Vill du mej här, så har du nåt. Sov du lilla tryne
Kungen är full av stock och sten skogen är full av lingonben
Per är full av tomtar, hur skall lillan orka?
and I can even translate it... because I have no life and just sits behind a computer with a big dictionary all the time :)
here we go:
Cowberry bones
Bluff and Spark and Tork and Kvark were six small gnomes
One was ugly and one was happy and one was stupid
Hello! said Kvark to little Tork. Do you know the hedgehog Pilt?
The one who's been to Paris. Yes, that did Ivar.
Do you hear his little round paw when he trip along his beat
Trip and stairs and "trypa" (just a made-up word), look at his little maid
Santa Claus in the roaring of the woods, he sits like a pear
He doesn't have his own house, everything in his big nose
Sweet and wet is the wood's fairy. The trolls are invited for tea.
The small troll, look out for it! Now will grandma take a bath
Weave and spin all night long, the prince is here in four leaps
Jump and hip and huppla (another made up word). The horse is called Sverker.
The big castle Drummeldimp lies beyond afar
Noone can come in who can't bake "struvor" (?).
Gyllenkrull and Sockertipp. Come let's dance the witch wet!
Do you want me here, you have something.
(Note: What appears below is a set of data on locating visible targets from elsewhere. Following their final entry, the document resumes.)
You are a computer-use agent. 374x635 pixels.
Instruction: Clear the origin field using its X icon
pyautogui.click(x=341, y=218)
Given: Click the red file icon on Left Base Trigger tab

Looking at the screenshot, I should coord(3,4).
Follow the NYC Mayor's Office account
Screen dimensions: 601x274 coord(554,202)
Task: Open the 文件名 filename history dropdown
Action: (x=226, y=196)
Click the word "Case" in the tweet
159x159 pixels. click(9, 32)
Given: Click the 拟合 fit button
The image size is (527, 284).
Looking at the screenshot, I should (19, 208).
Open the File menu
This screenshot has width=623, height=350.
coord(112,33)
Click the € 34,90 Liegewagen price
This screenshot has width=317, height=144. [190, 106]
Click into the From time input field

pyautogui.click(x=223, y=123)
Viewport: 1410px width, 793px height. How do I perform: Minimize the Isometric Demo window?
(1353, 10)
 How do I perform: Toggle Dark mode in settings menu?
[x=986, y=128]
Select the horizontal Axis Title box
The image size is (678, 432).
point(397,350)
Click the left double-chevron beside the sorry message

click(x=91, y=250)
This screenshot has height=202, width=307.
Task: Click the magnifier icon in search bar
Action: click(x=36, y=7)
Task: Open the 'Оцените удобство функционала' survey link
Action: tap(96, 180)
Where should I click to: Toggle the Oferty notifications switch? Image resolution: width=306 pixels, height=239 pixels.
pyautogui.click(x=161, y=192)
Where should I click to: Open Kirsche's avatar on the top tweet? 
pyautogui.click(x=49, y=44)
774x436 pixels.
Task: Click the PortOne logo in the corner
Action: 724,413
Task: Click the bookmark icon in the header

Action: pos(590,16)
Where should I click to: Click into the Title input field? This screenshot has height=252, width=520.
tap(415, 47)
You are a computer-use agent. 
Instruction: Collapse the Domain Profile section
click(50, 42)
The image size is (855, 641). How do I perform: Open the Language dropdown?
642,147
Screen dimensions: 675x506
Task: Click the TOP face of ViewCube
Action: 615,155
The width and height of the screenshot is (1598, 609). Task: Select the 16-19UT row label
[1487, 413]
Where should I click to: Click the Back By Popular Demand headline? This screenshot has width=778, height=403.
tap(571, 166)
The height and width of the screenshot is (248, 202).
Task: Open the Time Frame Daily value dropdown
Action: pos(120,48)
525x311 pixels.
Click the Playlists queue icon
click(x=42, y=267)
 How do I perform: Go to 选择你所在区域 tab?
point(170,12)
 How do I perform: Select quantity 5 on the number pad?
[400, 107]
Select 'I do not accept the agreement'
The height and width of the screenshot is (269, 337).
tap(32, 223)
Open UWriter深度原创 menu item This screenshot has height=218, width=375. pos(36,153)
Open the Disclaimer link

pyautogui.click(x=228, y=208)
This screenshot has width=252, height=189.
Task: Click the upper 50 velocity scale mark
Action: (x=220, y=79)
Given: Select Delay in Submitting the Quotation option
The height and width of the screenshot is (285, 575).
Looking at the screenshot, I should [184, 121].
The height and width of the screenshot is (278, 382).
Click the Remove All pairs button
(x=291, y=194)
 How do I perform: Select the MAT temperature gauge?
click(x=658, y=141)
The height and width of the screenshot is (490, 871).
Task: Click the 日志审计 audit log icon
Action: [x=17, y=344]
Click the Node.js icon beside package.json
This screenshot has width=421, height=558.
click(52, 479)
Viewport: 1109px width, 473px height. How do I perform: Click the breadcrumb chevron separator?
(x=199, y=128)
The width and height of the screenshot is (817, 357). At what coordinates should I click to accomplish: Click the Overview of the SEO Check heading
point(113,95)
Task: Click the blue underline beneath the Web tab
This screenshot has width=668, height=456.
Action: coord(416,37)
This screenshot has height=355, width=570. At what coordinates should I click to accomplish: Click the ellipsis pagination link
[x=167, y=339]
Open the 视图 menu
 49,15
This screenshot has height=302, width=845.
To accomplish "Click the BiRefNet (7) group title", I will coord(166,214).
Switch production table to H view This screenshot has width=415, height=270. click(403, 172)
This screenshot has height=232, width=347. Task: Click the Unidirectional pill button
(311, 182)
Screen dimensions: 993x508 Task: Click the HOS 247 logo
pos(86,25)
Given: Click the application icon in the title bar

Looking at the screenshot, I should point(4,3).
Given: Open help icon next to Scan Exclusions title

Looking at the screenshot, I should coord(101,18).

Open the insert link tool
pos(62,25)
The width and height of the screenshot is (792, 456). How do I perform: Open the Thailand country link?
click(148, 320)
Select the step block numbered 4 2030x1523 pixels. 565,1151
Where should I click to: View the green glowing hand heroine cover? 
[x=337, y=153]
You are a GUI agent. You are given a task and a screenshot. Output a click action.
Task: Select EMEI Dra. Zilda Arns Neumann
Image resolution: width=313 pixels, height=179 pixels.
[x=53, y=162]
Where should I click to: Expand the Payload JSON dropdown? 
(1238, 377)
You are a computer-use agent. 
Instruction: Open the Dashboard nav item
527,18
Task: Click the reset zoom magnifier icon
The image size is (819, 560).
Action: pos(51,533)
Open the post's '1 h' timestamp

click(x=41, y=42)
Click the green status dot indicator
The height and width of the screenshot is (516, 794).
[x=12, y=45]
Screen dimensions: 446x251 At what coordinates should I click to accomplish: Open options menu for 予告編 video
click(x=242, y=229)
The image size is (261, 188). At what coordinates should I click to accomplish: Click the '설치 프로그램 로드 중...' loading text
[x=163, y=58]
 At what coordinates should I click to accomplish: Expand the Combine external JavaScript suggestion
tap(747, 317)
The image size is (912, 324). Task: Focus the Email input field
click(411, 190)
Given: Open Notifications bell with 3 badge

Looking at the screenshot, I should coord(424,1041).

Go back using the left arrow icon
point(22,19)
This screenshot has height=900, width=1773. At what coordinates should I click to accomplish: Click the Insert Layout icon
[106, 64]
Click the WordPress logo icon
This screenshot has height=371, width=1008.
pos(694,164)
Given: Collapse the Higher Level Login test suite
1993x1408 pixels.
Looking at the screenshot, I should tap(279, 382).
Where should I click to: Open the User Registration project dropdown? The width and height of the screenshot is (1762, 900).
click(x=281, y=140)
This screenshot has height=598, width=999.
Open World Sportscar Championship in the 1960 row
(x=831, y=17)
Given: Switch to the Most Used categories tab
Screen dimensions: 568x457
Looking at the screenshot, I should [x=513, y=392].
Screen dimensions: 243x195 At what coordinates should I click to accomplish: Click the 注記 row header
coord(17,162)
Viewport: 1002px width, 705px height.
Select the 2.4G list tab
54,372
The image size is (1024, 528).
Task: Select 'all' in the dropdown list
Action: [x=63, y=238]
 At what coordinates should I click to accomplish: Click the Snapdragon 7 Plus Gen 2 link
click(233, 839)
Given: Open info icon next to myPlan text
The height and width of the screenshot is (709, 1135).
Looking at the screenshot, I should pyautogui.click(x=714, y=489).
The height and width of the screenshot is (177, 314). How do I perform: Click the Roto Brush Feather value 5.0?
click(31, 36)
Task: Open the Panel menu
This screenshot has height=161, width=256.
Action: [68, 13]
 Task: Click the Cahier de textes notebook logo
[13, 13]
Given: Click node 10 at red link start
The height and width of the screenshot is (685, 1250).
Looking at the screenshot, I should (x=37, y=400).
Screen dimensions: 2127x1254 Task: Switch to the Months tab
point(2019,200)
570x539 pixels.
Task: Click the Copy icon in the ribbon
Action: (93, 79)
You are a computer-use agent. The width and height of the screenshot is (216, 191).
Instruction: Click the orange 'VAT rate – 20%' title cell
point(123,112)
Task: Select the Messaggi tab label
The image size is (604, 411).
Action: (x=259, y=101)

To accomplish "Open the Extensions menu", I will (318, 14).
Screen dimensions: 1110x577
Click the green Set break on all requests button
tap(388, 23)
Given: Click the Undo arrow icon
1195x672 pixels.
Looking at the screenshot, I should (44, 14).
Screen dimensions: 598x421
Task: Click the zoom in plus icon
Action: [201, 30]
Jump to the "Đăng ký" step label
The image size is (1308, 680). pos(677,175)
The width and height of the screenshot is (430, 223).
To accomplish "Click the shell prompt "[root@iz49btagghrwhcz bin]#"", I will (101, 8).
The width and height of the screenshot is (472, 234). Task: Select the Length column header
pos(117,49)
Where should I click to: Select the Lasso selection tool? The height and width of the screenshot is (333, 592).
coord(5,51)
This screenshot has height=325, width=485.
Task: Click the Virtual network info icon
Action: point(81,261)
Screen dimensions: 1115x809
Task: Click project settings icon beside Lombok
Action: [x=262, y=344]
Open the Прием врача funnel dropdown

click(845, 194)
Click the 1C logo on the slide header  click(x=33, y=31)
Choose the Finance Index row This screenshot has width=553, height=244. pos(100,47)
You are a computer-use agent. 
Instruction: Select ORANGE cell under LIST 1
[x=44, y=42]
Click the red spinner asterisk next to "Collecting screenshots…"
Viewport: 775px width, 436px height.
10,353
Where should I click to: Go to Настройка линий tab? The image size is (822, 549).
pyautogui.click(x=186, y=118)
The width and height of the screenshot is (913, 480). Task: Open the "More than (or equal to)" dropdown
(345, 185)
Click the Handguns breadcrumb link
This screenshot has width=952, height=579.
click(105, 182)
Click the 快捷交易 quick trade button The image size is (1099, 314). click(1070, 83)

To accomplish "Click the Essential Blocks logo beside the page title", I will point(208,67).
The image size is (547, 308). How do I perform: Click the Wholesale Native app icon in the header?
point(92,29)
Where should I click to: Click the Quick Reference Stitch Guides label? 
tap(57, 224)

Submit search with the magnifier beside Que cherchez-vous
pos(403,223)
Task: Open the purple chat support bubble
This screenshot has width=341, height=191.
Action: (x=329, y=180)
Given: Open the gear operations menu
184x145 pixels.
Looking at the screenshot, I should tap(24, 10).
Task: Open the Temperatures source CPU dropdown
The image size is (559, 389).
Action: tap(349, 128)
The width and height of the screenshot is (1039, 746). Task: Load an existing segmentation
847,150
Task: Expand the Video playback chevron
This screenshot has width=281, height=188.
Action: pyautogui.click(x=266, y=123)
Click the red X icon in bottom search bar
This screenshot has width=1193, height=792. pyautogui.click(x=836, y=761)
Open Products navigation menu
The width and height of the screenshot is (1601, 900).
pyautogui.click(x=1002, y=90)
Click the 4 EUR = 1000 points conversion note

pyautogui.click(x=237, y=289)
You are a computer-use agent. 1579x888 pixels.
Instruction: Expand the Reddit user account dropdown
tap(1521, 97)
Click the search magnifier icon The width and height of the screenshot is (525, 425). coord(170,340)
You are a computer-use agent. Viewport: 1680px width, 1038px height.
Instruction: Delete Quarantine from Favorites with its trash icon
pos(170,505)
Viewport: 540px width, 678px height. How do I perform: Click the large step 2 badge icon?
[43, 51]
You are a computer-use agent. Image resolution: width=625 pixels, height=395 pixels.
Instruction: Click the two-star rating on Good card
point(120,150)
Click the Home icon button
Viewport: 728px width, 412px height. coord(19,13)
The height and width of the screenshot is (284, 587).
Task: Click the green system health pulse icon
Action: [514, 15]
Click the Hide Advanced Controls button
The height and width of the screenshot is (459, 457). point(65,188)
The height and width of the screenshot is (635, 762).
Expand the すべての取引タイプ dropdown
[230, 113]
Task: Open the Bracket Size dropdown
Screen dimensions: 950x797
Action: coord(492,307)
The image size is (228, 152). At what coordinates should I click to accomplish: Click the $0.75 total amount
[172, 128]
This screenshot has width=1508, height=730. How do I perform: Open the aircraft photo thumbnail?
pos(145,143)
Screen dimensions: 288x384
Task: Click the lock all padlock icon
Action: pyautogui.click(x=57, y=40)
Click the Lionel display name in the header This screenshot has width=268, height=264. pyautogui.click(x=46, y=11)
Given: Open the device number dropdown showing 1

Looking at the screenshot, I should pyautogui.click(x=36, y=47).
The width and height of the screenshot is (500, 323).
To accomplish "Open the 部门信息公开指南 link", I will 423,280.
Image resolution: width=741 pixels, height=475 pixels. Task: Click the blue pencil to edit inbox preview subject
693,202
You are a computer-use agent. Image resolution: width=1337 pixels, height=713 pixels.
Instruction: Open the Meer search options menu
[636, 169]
Sleep you little snout.
The king is full of logs and stones, the wood is full of cowberry bones
Per is full of santas, how will "the little girl in the family" make it?
and NO, it's not supposed to make any sense ;)
amanda - those are hilarious! :D
TALKING TURKEYS BENJAMIN ZEPHANIAH
Be nice to yu turkeys dis christmas
Cos turkey jus wanna hay fun
Turkeys are cool, turkeys are wicked
An every turkey has a Mum.
Be nice to yu turkeys dis christmas,
Don’t eat it, keep it alive,
It could be yu mate an not on yu plate
Say, Yo! Turkey I’m on your side.
I got lots of friends who are turkeys
An all of dem fear christmas time,
Dey wanna enjoy it, dey say humans destroyed it
An humans are out of dere mind,
Yeah, I got lots of friends who are turkeys
Dey all hay a right to a life,
Not to be caged up an genetically made up
By any farmer an his wife.
Turkeys jus wanna play reggae
Turkeys jus wanna hip-hop
Can yu imagine a nice young turkey saying,
‘I cannot wait for de chop’?
Turkeys like getting presents, dey wanna watch christmas TV,
Turkeys hay brains an turkeys feel pain
In many ways like yu an me.
I once new a turkey called Turkey
He said ‘Benji explain to me please,
Who put de turkey in christmas
An what happens to christmas trees?’
I said, ‘I am not too sure turkey
But it’s nothing to do wid Christ Mass
Humans get greedy an waste more dan need be
An business men mek loadsa cash.’
Be nice to yu turkey dis christmas
Invite dem indoors fe sum greens
Let dem eat cake an let dem partake
In a plate of organic grown beans,
Be nice to yu turkey dis christmas
An spare dem de cut of de knife,
Join Turkeys United an dey’ll be delighted
An yu will mek new friends ‘FOR LIFE’.